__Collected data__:
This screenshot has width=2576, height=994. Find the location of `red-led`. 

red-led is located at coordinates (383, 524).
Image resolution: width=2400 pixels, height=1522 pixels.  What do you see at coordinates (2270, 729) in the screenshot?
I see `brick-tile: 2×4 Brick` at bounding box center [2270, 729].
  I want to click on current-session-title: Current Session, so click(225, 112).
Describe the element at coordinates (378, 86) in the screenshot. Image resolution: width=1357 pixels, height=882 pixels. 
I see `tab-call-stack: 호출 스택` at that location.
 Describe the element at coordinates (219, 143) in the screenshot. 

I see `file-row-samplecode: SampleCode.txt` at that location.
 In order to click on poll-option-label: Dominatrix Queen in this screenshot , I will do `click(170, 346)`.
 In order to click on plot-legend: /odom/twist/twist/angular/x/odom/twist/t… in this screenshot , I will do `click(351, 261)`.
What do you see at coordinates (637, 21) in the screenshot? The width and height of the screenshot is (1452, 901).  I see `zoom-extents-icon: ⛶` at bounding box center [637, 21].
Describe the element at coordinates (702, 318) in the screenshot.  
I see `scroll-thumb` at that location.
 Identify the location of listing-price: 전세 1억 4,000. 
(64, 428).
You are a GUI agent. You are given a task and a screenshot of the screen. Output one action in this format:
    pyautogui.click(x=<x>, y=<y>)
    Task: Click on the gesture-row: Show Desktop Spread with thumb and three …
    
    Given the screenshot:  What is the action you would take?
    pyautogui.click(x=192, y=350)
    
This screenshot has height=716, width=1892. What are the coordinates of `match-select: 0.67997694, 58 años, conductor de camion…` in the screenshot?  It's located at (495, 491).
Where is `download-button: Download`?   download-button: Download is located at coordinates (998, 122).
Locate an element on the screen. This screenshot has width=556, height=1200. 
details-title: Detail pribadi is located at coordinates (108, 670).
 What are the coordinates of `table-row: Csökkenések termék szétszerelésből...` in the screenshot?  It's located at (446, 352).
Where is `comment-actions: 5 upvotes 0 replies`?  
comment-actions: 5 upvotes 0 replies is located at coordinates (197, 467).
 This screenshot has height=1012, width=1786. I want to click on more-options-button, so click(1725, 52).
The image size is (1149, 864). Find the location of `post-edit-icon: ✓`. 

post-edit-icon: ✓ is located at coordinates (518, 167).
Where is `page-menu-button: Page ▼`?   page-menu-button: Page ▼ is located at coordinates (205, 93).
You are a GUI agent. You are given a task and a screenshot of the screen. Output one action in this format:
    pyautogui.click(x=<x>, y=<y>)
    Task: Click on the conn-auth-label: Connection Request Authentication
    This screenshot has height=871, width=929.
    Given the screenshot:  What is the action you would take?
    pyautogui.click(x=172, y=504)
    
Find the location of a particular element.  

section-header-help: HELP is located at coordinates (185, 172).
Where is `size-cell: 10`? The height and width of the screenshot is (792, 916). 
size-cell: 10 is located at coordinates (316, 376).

__Task statement__:
Rewrite every row above, switching "Describe" to "Name" and changing nothing else.

__Answer for the task__:
This screenshot has width=2576, height=994. Find the location of `red-led`. 

red-led is located at coordinates (383, 524).
Image resolution: width=2400 pixels, height=1522 pixels.  What do you see at coordinates (2270, 729) in the screenshot?
I see `brick-tile: 2×4 Brick` at bounding box center [2270, 729].
  I want to click on current-session-title: Current Session, so click(225, 112).
Name the element at coordinates (378, 86) in the screenshot. Image resolution: width=1357 pixels, height=882 pixels. 
I see `tab-call-stack: 호출 스택` at that location.
 Name the element at coordinates (219, 143) in the screenshot. 

I see `file-row-samplecode: SampleCode.txt` at that location.
 In order to click on poll-option-label: Dominatrix Queen in this screenshot , I will do `click(170, 346)`.
 In order to click on plot-legend: /odom/twist/twist/angular/x/odom/twist/t… in this screenshot , I will do `click(351, 261)`.
What do you see at coordinates (637, 21) in the screenshot? The width and height of the screenshot is (1452, 901).  I see `zoom-extents-icon: ⛶` at bounding box center [637, 21].
Name the element at coordinates (702, 318) in the screenshot.  
I see `scroll-thumb` at that location.
 Identify the location of listing-price: 전세 1억 4,000. 
(64, 428).
You are a GUI agent. You are given a task and a screenshot of the screen. Output one action in this format:
    pyautogui.click(x=<x>, y=<y>)
    Task: Click on the gesture-row: Show Desktop Spread with thumb and three …
    
    Given the screenshot:  What is the action you would take?
    pyautogui.click(x=192, y=350)
    
This screenshot has height=716, width=1892. What are the coordinates of `match-select: 0.67997694, 58 años, conductor de camion…` in the screenshot?  It's located at (495, 491).
Where is `download-button: Download`?   download-button: Download is located at coordinates (998, 122).
Locate an element on the screen. This screenshot has width=556, height=1200. 
details-title: Detail pribadi is located at coordinates (108, 670).
 What are the coordinates of `table-row: Csökkenések termék szétszerelésből...` in the screenshot?  It's located at (446, 352).
Where is `comment-actions: 5 upvotes 0 replies`?  
comment-actions: 5 upvotes 0 replies is located at coordinates (197, 467).
 This screenshot has height=1012, width=1786. I want to click on more-options-button, so click(1725, 52).
The image size is (1149, 864). Find the location of `post-edit-icon: ✓`. 

post-edit-icon: ✓ is located at coordinates (518, 167).
Where is `page-menu-button: Page ▼`?   page-menu-button: Page ▼ is located at coordinates (205, 93).
You are a GUI agent. You are given a task and a screenshot of the screen. Output one action in this format:
    pyautogui.click(x=<x>, y=<y>)
    Task: Click on the conn-auth-label: Connection Request Authentication
    This screenshot has height=871, width=929.
    Given the screenshot:  What is the action you would take?
    pyautogui.click(x=172, y=504)
    
Find the location of a particular element.  

section-header-help: HELP is located at coordinates (185, 172).
Where is `size-cell: 10`? The height and width of the screenshot is (792, 916). 
size-cell: 10 is located at coordinates (316, 376).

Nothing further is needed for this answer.